For expediency, you do not need to use the entire dataset. You can increase the sample size (number of rows) below, but do not decrease it.

In [None]:
sample_size = 5000

In [None]:
X_trunc, y_trunc = X[:sample_size], y[:sample_size]
X_trunc.shape, y_trunc.shape

((5000, 784), (5000,))

### Preprocessing

Scale the data for optimal performance.

In [None]:
scaler = preprocessing.StandardScaler()
X_scaled = scaler.fit_transform(X_trunc)

### Clustering with Original Features

Train each of the 3 models:
- K-Means Clustering
- DBSCAN
- Hierarchical Agglomerative Clustering

For models that require specifying a number of clusters, recall that there are 10 classes in this dataset.

#### Adjusted Rand Index

As an additional metric to evaluate clusters, code to compute the Adjusted Rand Index has been provided. This metric compares the true labels (which we have for MNIST) against the clusters created by each algorithm. Values of this metric range from -0.5 to 1.0, where 1.0 represents an optimal outcome.

#### K-Means

In [None]:
kmeans = cluster.KMeans(n_clusters=10, random_state=seed, n_init='auto')
kmeans.fit(X_scaled)
labels_kmeans = kmeans.labels_

In [None]:
metrics.adjusted_rand_score(y_trunc, labels_kmeans)

0.28549263781143597

#### DBSCAN

In [None]:
dbscan = cluster.DBSCAN(eps=0.5, min_samples=5) # Parameters may need tuning
labels_dbscan = dbscan.fit_predict(X_scaled)

In [None]:
metrics.adjusted_rand_score(y_trunc, labels_dbscan)

0.0

#### Agglomerative

In [None]:
agglomerative = cluster.AgglomerativeClustering(n_clusters=10)
labels_agglom = agglomerative.fit_predict(X_scaled)

In [None]:
metrics.adjusted_rand_score(y_trunc, labels_agglom)

0.40206863188272335

### Compare Silhouette Scores

In [None]:
print(metrics.silhouette_score(X_scaled, labels_kmeans))

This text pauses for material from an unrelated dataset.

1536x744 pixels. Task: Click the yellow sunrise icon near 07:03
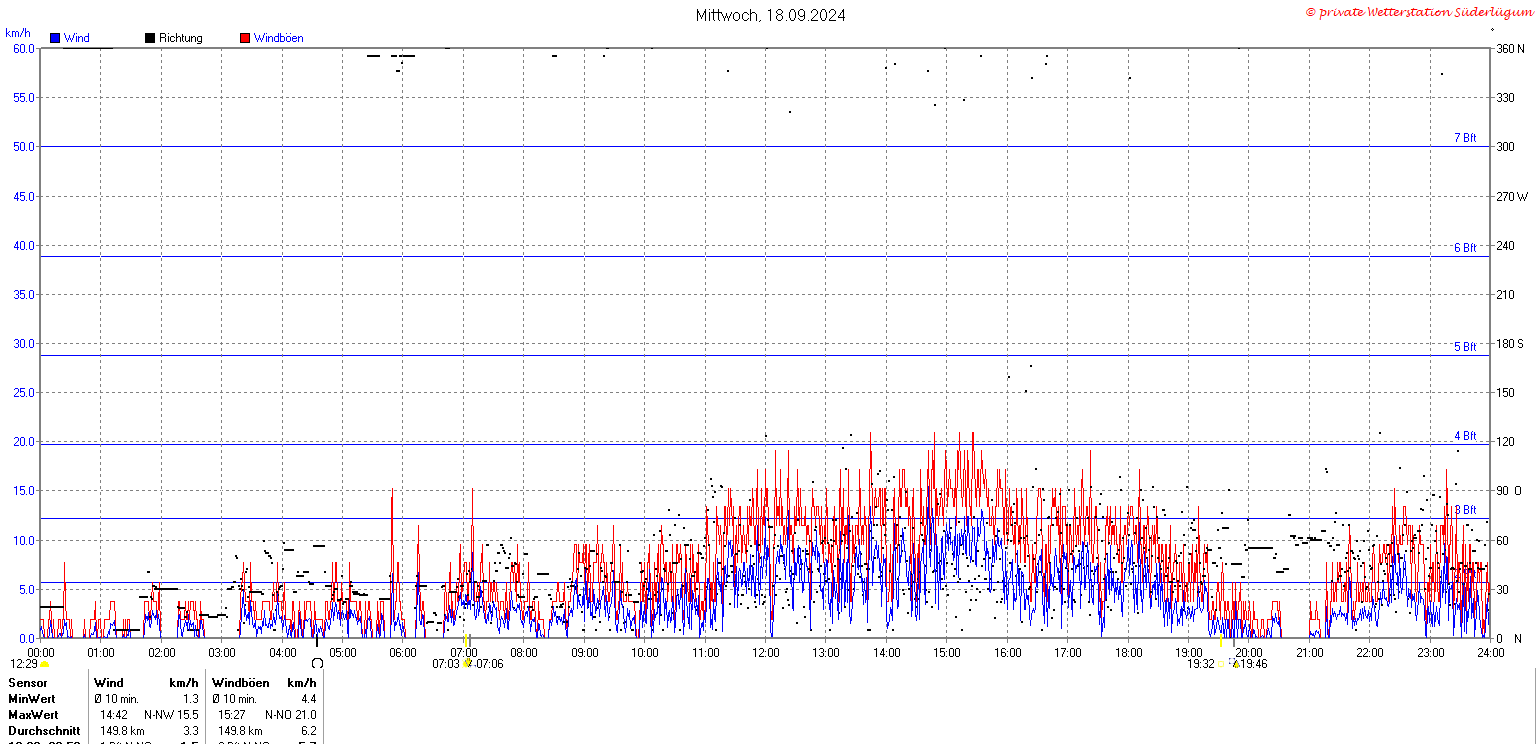[467, 663]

if len(set(labels_dbscan)) > 1:
    non_noise = labels_dbscan != -1
    if non_noise.any() and len(set(labels_dbscan[non_noise])) > 1:
        print(metrics.silhouette_score(X_scaled[non_noise], labels_dbscan[non_noise]))
    else:
        print("DBSCAN Score: N/A")
else:
    print("DBSCAN Score: N/A")

print(metrics.silhouette_score(X_scaled, labels_agglom))

0.017585351836207713
DBSCAN Score: N/A
-0.02786196628582733


## Clustering with Principal Component Analysis

Principal Component Analysis reduces the dimensionality of the data while preserving as much variance as possible.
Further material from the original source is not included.